Bu memlekette artık herkes ya söylenip duruyor ya da sosyal medyaya bir şeyler yazıp kendi kendini tatmin ediyor.
Sosyal medyadan beddua ettiğinde, sövüp saydığında sanki bir şey değişecek?
İstediğin kadar istediğini yaz, istediğin kadar kahvehane veya cafe köşelerinde söylenip dur, neyi engelleyeceksin? Hiçbir şeyi engelleyemezsin…
Bu ülkeyi yönetenler de bunu biliyor, o nedenle yapmak istedikleri her şeyi yapıyorlar.
Elektriğe önce yüzde 31’e varan zam yaptılar, sonra da bunu yüzde 15’e indirdiler ya, inanın ki eğer yüzde 31 zam kalsa, bugünkü tepkiden fazlası olmazdı.
Tabii bugün gösterilene tepki derseniz…
Elektrik zammını yüzde 15’e düşürenler, tepkilerden korktuğu için yapmış değildir ya bunu.
Zaten yapacakları zam oranı buydu, diğerini bir test olarak yaptılar.
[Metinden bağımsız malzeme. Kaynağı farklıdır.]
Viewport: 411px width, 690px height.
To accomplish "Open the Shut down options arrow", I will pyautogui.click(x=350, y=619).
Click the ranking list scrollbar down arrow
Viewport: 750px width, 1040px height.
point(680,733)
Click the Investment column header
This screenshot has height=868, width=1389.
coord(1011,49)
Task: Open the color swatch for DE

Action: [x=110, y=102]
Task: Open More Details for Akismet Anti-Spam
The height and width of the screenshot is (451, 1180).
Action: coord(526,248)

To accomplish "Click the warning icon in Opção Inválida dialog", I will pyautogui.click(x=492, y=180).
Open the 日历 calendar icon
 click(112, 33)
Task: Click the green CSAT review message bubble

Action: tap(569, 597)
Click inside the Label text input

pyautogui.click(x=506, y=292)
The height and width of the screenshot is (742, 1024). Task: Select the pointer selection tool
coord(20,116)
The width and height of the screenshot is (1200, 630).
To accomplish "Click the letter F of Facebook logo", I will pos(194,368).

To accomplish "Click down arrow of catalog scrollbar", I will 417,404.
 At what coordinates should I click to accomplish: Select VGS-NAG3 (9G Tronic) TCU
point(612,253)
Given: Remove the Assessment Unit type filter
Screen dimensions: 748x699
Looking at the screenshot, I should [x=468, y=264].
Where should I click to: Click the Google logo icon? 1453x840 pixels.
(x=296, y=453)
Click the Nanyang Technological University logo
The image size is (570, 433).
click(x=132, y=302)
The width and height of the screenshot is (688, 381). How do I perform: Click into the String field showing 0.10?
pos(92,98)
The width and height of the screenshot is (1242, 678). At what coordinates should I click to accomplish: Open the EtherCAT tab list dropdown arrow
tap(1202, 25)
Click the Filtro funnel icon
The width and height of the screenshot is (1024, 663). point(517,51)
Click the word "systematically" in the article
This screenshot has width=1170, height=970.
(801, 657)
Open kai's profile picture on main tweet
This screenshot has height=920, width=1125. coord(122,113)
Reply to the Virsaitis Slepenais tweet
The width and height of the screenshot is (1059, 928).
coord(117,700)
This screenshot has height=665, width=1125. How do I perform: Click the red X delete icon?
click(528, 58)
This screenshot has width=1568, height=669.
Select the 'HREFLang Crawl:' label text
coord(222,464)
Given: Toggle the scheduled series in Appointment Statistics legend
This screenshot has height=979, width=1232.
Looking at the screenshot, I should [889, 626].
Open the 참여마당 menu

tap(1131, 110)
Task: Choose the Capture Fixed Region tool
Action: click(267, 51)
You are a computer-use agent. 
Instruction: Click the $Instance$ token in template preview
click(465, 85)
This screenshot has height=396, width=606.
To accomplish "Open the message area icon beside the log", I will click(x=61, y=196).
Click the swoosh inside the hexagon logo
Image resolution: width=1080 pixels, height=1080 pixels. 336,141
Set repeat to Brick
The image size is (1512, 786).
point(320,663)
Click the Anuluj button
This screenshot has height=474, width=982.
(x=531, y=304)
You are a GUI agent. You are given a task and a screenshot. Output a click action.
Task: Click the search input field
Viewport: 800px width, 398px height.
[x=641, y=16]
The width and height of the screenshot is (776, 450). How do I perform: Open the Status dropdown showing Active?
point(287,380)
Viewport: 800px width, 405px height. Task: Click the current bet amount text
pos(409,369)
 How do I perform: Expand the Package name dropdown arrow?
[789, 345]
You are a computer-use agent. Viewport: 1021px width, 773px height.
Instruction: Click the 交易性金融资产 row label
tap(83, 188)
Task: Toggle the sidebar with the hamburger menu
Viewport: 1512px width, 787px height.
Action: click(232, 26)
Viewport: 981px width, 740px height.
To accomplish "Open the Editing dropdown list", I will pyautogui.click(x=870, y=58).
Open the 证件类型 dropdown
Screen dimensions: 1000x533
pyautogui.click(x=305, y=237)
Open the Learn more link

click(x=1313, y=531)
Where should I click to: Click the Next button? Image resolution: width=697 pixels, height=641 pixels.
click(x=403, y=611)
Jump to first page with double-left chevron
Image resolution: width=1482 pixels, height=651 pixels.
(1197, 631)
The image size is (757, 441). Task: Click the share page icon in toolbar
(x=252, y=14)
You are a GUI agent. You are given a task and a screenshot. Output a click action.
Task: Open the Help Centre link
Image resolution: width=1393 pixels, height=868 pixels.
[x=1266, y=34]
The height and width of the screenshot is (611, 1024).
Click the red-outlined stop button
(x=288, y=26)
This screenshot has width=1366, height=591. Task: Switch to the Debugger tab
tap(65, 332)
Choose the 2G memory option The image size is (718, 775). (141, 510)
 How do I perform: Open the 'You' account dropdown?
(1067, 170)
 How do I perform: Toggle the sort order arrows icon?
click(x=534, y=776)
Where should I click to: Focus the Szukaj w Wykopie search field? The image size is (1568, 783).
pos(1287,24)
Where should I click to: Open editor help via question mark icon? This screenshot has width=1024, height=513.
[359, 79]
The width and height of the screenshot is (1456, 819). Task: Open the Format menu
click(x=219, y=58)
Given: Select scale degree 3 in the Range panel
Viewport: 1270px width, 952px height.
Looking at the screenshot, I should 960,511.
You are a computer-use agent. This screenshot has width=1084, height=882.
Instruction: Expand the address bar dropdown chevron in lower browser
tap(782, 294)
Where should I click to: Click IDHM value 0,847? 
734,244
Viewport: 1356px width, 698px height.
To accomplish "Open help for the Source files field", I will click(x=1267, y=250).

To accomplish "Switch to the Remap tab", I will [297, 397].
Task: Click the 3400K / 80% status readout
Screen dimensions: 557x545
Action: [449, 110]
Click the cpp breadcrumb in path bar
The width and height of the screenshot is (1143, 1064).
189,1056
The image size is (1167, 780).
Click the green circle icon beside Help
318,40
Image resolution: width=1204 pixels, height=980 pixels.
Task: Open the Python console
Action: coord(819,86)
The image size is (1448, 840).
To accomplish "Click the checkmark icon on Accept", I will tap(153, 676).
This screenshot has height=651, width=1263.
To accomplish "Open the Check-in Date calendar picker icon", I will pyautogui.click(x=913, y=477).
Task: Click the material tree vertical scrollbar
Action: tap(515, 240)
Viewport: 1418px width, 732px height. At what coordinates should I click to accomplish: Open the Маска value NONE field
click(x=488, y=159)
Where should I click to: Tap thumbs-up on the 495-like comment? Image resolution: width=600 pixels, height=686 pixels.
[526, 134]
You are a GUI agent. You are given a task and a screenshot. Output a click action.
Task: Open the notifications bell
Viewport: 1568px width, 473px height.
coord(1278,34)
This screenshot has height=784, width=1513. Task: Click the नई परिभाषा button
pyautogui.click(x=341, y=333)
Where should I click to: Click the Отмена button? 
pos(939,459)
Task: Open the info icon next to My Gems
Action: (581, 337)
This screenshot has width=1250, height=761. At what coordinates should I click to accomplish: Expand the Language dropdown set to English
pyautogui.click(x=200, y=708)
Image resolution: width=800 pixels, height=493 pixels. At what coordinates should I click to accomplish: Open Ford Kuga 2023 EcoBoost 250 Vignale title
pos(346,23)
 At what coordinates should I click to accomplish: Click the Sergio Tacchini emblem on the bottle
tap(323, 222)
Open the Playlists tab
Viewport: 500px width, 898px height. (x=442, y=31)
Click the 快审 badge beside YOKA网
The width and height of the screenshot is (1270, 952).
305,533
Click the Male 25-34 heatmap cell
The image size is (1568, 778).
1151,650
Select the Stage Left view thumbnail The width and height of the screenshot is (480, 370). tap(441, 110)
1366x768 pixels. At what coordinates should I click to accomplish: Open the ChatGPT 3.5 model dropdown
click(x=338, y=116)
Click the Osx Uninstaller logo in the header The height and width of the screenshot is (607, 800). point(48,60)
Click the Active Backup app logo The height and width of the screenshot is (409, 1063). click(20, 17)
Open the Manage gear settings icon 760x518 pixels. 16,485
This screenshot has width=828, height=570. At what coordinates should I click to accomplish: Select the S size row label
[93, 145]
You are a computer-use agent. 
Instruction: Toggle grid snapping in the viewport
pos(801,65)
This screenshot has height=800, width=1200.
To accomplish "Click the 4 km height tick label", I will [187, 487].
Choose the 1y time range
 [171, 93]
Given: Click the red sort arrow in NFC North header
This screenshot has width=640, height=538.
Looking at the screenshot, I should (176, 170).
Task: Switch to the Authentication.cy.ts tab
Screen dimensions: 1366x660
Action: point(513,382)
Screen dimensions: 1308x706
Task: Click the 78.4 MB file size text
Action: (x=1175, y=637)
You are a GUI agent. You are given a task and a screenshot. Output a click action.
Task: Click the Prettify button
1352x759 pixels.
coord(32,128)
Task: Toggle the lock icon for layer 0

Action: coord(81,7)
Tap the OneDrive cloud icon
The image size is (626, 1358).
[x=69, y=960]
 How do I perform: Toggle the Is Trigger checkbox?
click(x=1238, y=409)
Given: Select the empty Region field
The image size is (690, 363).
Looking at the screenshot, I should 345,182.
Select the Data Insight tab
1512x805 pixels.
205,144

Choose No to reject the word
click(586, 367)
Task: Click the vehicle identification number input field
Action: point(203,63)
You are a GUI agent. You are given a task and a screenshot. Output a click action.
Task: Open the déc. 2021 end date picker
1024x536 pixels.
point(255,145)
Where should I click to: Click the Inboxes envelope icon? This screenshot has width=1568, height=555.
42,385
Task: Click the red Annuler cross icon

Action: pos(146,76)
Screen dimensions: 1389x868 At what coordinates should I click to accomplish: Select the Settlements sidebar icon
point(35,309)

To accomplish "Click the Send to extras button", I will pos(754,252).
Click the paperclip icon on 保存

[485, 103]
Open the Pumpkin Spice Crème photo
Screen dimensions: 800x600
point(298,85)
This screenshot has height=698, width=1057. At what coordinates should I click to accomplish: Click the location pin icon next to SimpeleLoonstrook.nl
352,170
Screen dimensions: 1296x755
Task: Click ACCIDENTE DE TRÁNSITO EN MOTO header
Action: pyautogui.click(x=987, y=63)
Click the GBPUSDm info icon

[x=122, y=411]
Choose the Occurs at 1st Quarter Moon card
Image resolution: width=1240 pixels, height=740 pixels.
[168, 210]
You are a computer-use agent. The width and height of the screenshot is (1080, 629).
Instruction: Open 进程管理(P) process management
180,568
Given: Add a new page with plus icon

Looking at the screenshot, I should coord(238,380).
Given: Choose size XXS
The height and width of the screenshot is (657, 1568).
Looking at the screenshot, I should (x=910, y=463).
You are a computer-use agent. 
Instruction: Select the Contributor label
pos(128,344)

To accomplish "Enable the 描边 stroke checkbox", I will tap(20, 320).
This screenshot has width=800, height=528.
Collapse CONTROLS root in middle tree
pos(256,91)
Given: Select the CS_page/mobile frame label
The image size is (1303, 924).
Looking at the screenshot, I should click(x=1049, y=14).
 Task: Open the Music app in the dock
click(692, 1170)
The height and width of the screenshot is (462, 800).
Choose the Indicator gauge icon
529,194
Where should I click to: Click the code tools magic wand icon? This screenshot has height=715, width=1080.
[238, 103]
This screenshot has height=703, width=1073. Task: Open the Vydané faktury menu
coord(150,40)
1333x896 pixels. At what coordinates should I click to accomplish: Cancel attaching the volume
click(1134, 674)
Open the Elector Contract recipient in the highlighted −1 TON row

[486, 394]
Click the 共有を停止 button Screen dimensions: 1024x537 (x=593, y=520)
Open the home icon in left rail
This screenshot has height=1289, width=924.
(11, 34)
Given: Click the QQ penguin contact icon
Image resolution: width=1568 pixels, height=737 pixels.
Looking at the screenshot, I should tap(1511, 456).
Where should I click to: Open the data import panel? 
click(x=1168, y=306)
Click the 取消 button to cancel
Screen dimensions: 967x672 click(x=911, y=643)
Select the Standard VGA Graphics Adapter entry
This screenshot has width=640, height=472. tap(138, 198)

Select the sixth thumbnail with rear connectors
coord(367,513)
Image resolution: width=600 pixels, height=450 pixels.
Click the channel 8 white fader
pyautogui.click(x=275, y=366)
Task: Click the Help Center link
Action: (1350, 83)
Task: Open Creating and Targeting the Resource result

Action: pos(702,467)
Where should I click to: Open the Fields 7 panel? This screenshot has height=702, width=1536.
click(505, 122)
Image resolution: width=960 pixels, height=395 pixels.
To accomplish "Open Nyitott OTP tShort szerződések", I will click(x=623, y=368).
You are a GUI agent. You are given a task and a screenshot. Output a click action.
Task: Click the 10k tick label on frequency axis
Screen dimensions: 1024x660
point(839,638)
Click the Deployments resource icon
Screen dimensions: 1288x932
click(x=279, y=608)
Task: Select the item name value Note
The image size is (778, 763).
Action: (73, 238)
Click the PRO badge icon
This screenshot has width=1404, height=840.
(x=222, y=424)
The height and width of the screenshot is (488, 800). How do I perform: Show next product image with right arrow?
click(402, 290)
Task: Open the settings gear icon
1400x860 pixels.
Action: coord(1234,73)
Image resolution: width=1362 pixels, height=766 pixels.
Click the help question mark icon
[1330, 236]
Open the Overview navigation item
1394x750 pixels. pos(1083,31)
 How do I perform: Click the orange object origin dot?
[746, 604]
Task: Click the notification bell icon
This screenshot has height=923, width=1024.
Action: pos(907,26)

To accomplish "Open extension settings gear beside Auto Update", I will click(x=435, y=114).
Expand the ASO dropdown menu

Eğleniyorlar yani…
Testin yanında “önce eşeği kaybettirme, sonra da buldurup sevindirme” oyunu oynadılar.
Milletle dalga geçiyorlar ama buna bile doğru dürüst ses çıkarılamıyor.
İsteseler yüzde 31 zammı bırakırlar, değişmezlerdi ve bunu herkes de yerdi, kimden, neden korksunlar ki?
Onlar da biliyor artık, “Bu halk bağırır çağırır ama yine yerine oturur” diye.
Zaten bütün stratejilerini de bunun üzerine kuruyorlar.
Batmış KIB-TEK’e hiç çekinmeden, vatandaşın gözünün içine baka baka partizanca istihdamlar yaptılar.
Medyadan, sosyal medyadan yazılanlardan çekinip de geri adım attılar mı?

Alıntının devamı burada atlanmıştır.